§ TEXT EXTRACT
And finally, the central area of the window is for the workflow editor. A workflow named KNIME_project was created. Now, you can start working on it. Try adding the File Reader node from the IO | Read category in Node Repository. Drag it from the repository to the workflow or just double-click it in the repository, move it around, add another, delete it using the context menu, and that would be a good start.

The Undo (Ctrl + Z) and Redo (Ctrl + Y) commands from the Edit or the context menu (or from the toolbar: curved left and right arrows) can help you go back to the previous editing state.

Workflow handling

To create a workflow group, open the context menu of the LOCAL (Local Workspace) item in the KNIME Explorer view and select New Workflow Group... from the menu. Specify the name of the workflow group and where it should be created (once you have more groups, you can create groups inside those too). Creating a workflow can also be done using the New Workflow... command. These commands are also available from the File | New... (Ctrl + N) dialog.

Note

The key bindings are not always easy to remember because there are many of them; for more information and help about them, navigate to the Help | Key Assist... menu item or use Ctrl + Shift + L.

To load a workflow, first you have to make it available locally. There are many options to do that. You can import it to the workspace using the File | Import KNIME workflow... dialog (also available from the context menu).

Tip

There is a file named ExampleFlow.zip in the installation folder; you can use that.

Note

The Example Flow workflow loads the iris dataset (do not reset that node), colors the rows according to their class label, and visualizes the data in three different ways.

Another option is to download a workflow from the KNIME Server. Fortunately, the public KNIME Server is available for guests too. First you have to log in using the context menu. Select the only available option, Login. Once the catalog has been loaded, you can browse it similar to what you can do with the local workspace. But you cannot open the workflow from there. You have to select the one you want to import and copy it (in the context menu, use Copy or press Ctrl + C). Once you have the right place in the local workspace, insert the workflow (in the context menu use Paste, or press Ctrl + V).

The metadata information can be handy if you want to know when it was created, who the author is, or what did someone comment. The comment information is especially handy if you want to choose the workflow you want to download. To get (or set for local workflows) this information, the context menu's Show Meta Information (or Edit Meta Information...) command should be used.

Tip

Describe your dependencies

If you mention the prerequisites to your workflow, it will help the next user (who may be the future you) to set up things properly.

In loaded workflows, sometimes there are yellow notes about the structure of the workflow to grab your attention for customization options, and others. You can create your own notes from the context menu of the workflow editor using the New Workflow Annotation menu item. You can close the workflow by closing its editor.

The context menu gives options to Rename... (F2) (only available for closed workflows), Delete... (Delete), Copy (Ctrl + C), Paste (Ctrl + V), or Cut (Ctrl + X)—or just move using dragging—workflows or workflow groups.

The quickstart.pdf file describes how you can export workflows to share them with other users. The web guide for this is available at: http://tech.knime.org/workbench#export

Node controls

Once you have nodes in the editor, you want to configure it. To do that, you should double-click it, select it from the context menu or the Node menu using the Configure... command, or use the toolbar's checklist icon (also accessible by pressing F6). This opens a configuration dialog (Line Reader node), as shown in the following screenshot:

Example configuration dialog

This way you can set the parameters of the node. There can be various controls, usually with helpful tooltips; you can open them in a side window, and add the node description too. You might wonder what should that v=? button do. It opens up the variable settings. For example, you can use the filename in subsequent nodes as a flow variable, or substitute it with a flow variable, if that is what you need.

§ RECORD EXCERPTS
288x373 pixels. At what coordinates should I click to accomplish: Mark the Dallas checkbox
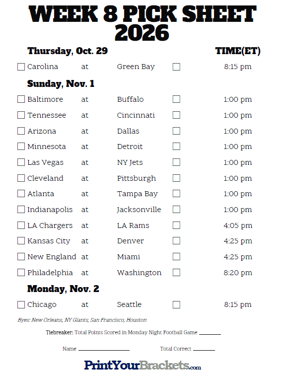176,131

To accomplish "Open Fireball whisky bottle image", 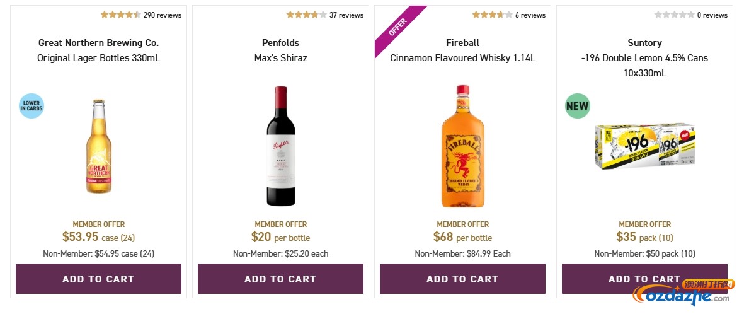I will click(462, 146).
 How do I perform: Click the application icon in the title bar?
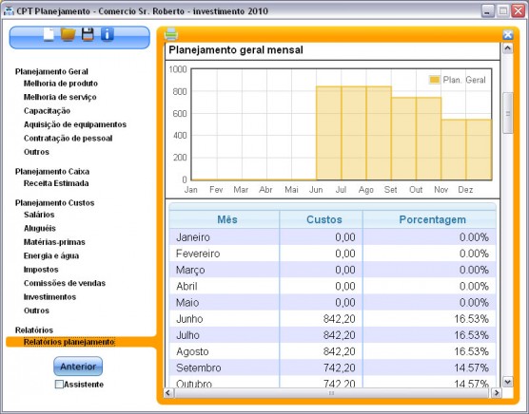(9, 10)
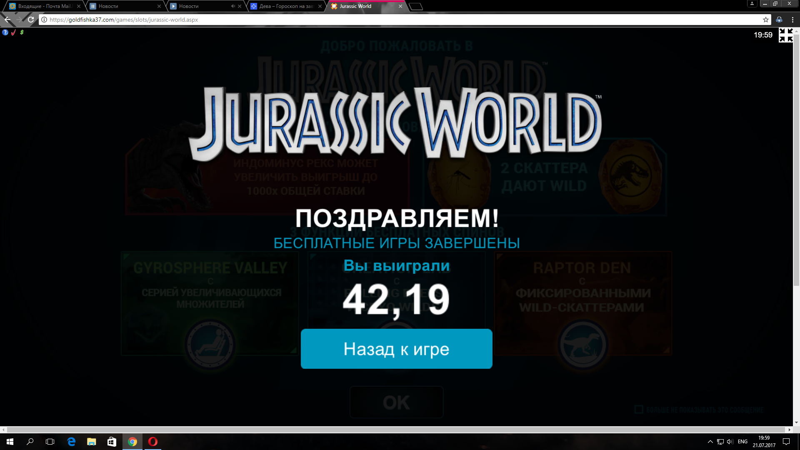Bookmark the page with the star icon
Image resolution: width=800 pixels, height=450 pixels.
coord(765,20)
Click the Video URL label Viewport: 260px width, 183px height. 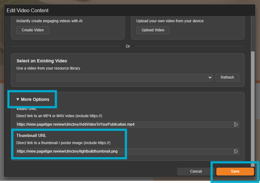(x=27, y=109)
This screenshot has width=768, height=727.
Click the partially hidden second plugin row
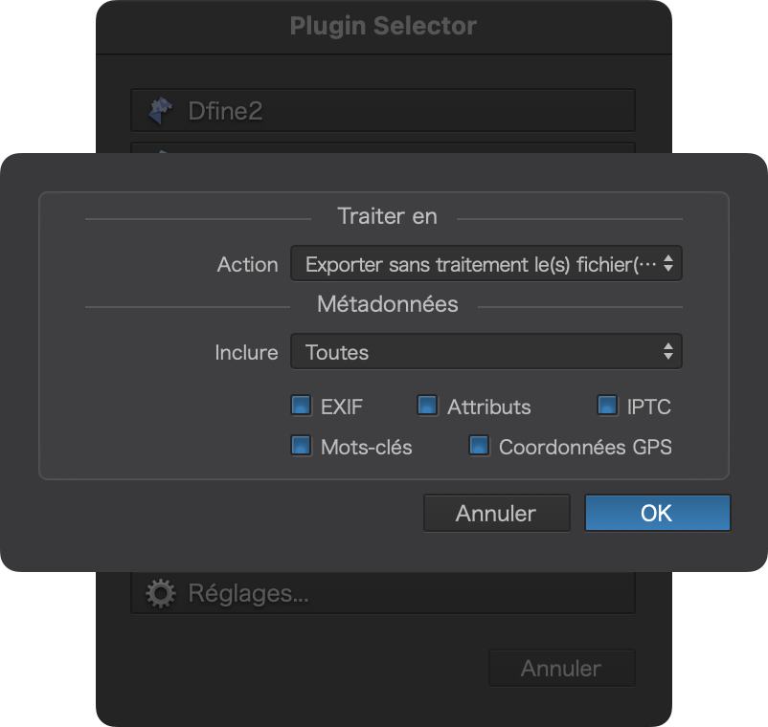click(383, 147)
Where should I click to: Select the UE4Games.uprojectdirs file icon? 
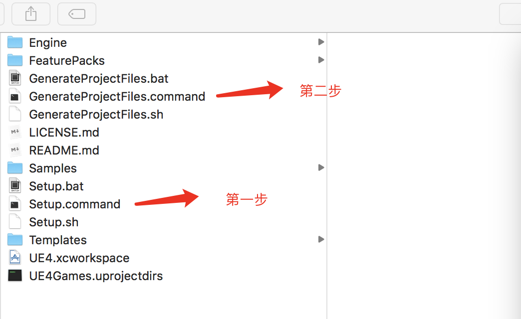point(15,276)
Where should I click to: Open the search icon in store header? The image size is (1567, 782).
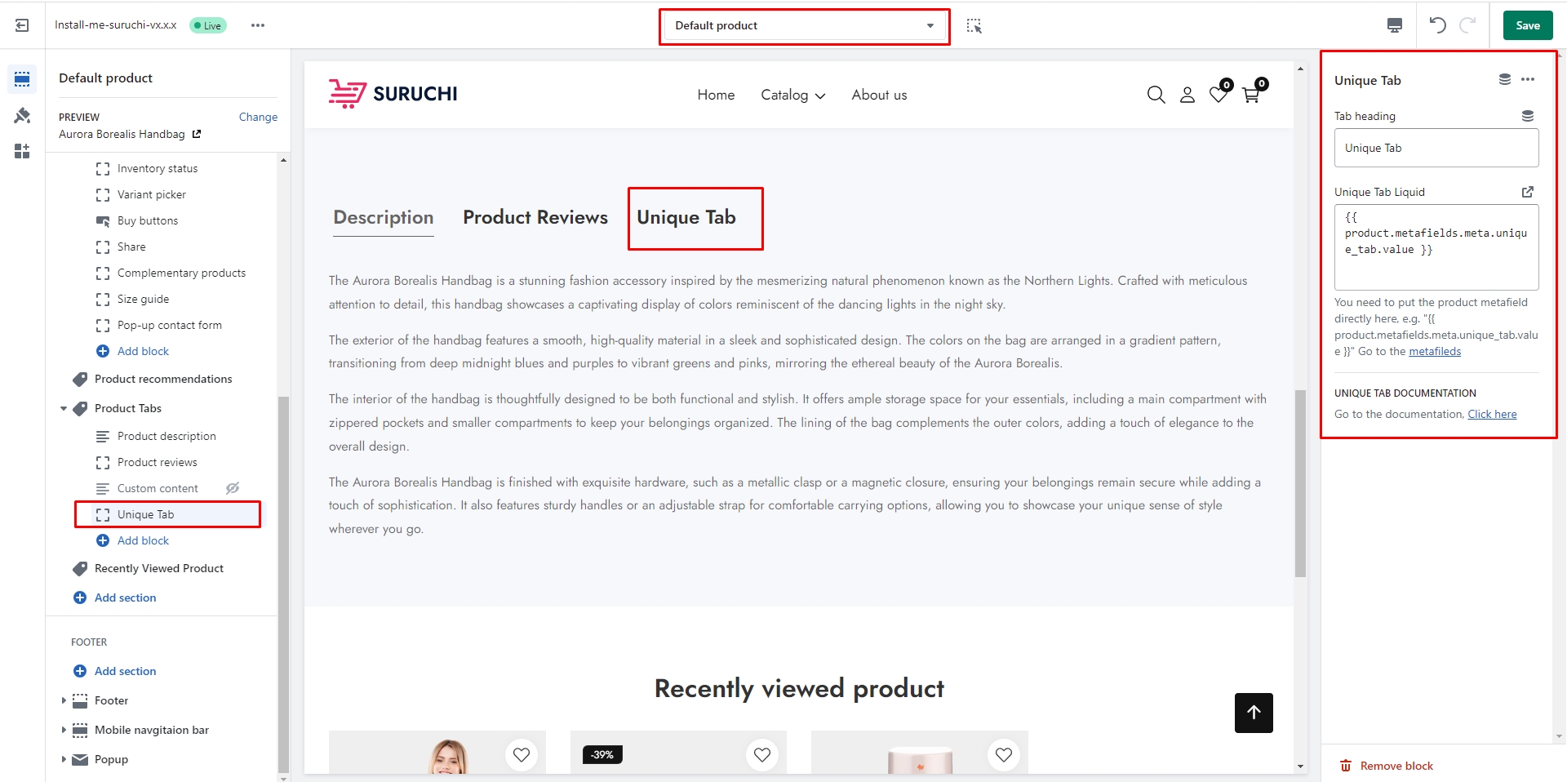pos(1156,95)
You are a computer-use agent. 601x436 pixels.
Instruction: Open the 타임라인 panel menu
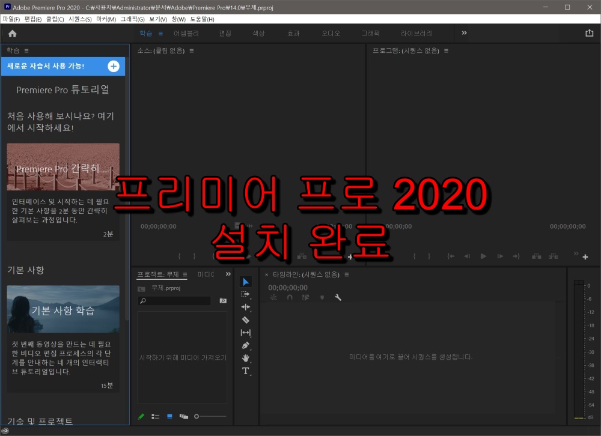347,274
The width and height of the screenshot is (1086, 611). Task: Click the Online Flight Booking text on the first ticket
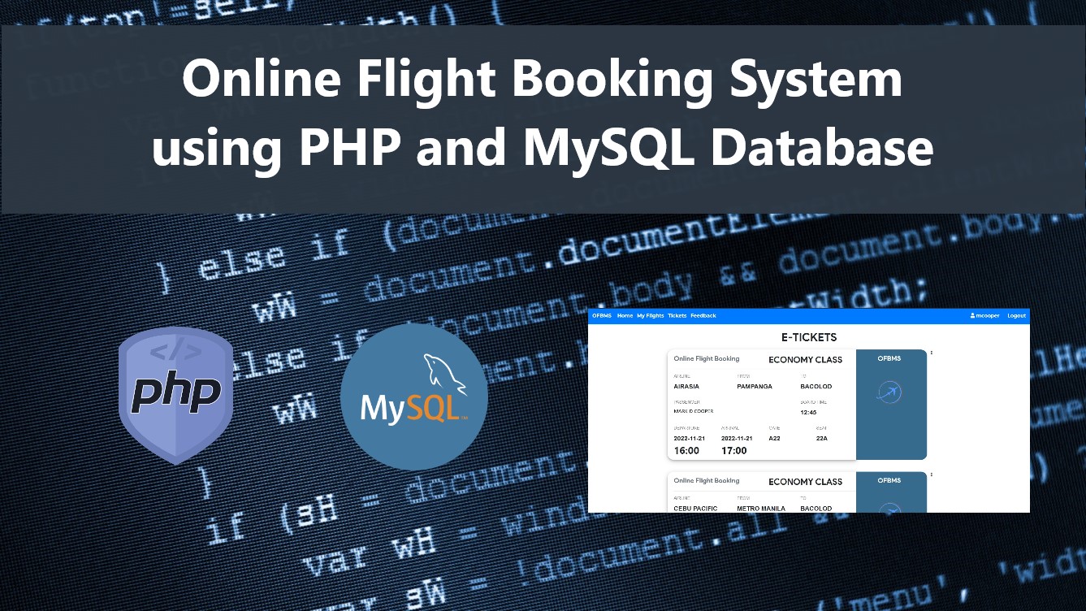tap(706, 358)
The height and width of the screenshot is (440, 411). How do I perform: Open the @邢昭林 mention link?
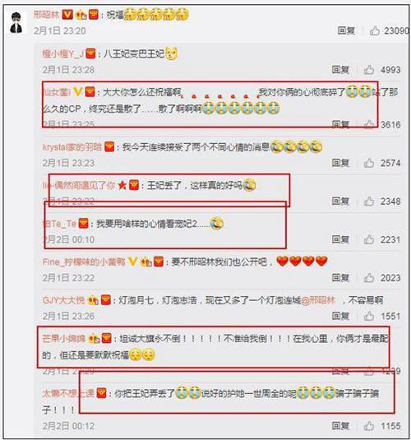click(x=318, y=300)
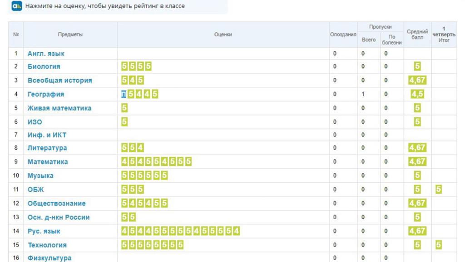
==
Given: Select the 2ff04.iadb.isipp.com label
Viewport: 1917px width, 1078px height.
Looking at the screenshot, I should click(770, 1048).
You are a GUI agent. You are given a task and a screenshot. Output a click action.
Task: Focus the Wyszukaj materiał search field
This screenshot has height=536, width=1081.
---
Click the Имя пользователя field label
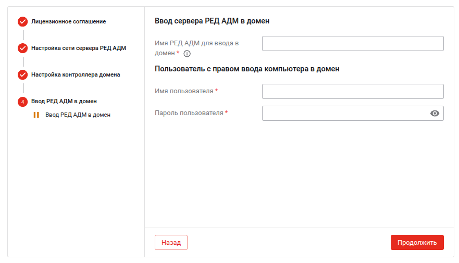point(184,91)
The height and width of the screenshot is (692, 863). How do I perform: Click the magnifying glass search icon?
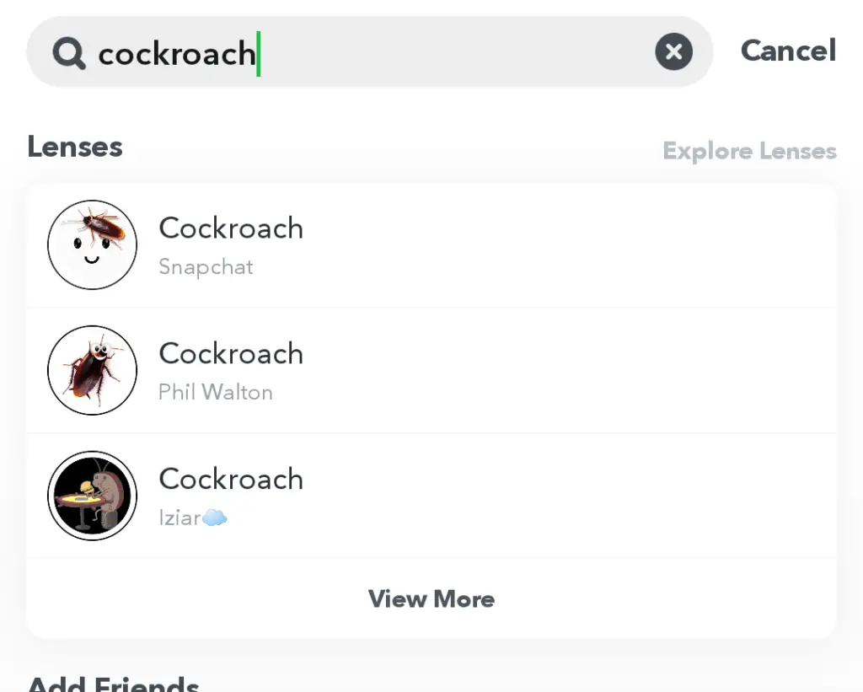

§ PROBLEM A
In the KNIME walkthrough above, list every workflow action that the sentence beginning "The context menu gives options to" names, with the key or key combination given for each.
§ PROBLEM B
Answer these questions from the KNIME walkthrough, one line each:
(i) Which key combination brings up Key Assist?
(ii) What file in the installation folder is suggested for importing?
(iii) What does the v=? button in a configuration dialog open?

§ FULL RESPONSE A
Rename... (F2)
Delete... (Delete)
Copy (Ctrl + C)
Paste (Ctrl + V)
Cut (Ctrl + X)

§ FULL RESPONSE B
(i) Ctrl + Shift + L
(ii) ExampleFlow.zip
(iii) The variable settings